- 08.31.2012
Tester secures better mental health care for veterans
VA will implement Senator’s roadmap to increase access to care through local clinics, health centers
(GREAT FALLS, Mont.) – Senator Jon Tester’s roadmap to increase access to mental health care across Montana and rural America will soon be making a difference for veterans.
Tester in May called for the Departments of Veterans Affairs and Health and Human Services to collaborate more effectively and to increase their efforts to contract with local health providers to enhance rural veterans’ access to quality mental health services. A new directive announced today requires the departments to follow Tester’s recommendations and establish pilot sites across the country that will improve care by working more closely with community health centers and local health facilities.
“Rural veterans earned the same level of care as veterans from any other part of the country,” said Tester, Montana’s only member of the Senate Veterans’ Affairs Committee. “I’m pleased that the VA will now work more closely with local health providers to make sure rural veterans get the health care that they need and that they earned.”
Tester will urge the VA and Health and Human Services to include Montana among the pilots sites that allow for closer partnerships between the departments and private mental health care providers.
The directive also requires the departments to plan a rural mental health recruitment drive to boost the number of mental health providers in rural areas – something Tester has long championed to help Montana veterans.

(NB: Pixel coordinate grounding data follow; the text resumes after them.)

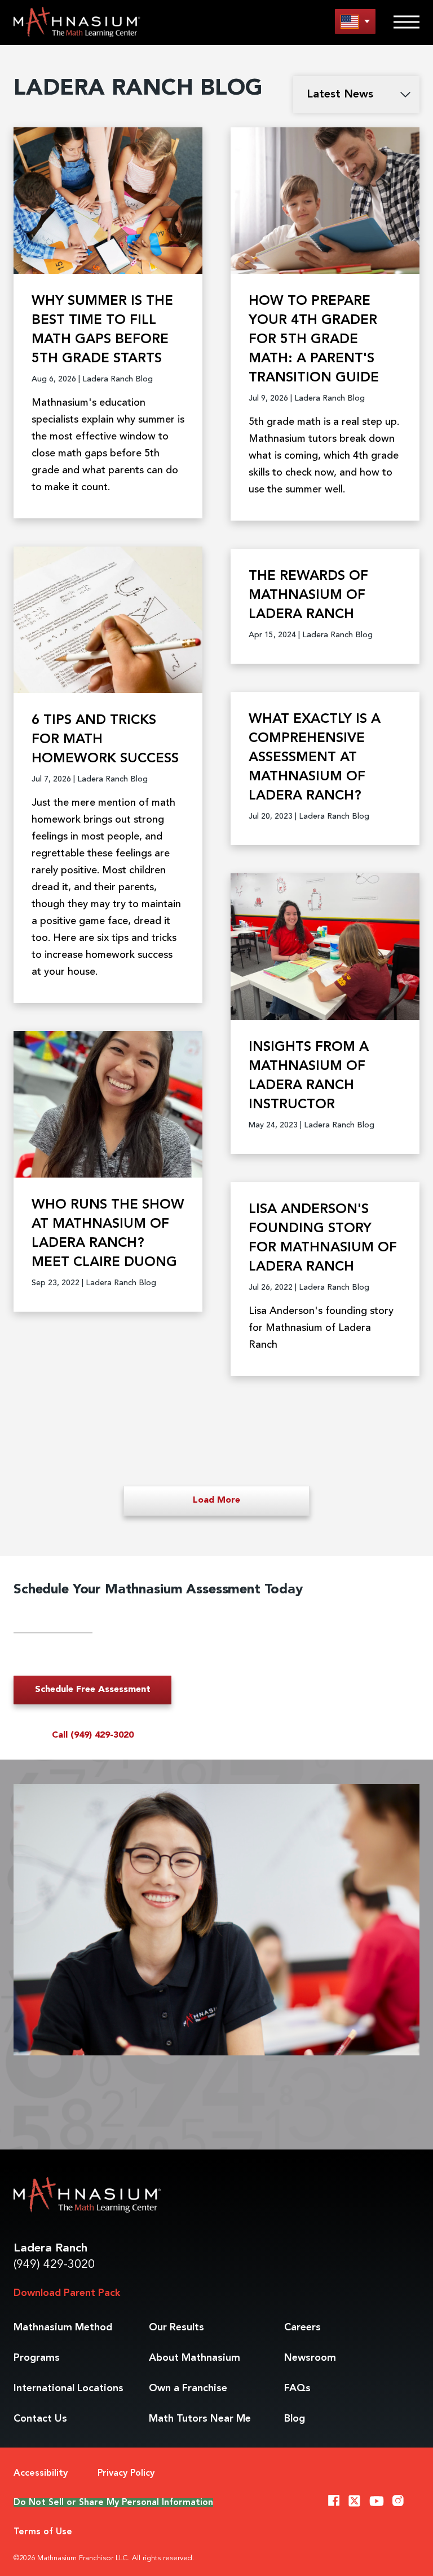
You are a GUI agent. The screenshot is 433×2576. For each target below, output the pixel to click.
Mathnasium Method (63, 2327)
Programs (37, 2358)
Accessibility (41, 2473)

The VA will also be required to hire and train 800 new peer-to-peer counselors and use all available means to meet its goal of hiring 1,600 new mental health professionals by next June.
Tester originally called for this roadmap in May after chairing a Veterans’ Affairs Committee field hearing in Billings. In it, he specifically highlighted the need to “recruit and retain” health professionals in rural America and noted that staffing shortfalls force veterans to travel farther, pay more, and wait longer for needed care.
Montana is home to more than 103,000 veterans, the second largest veterans’ population per capita in the nation.
Tester, who spent Friday touring the VA’s Great Falls Community Based Outpatient Clinic and presenting lost medals to a local veteran, also recently supported Montana’s rural veterans by introducing and securing passage of two bipartisan provisions that will improve access to care for veterans. Tester’s provisions reimburse veterans travelling to Vet Centers from highly rural areas and ensure that veterans using telehealth facilities are not required to make copayments.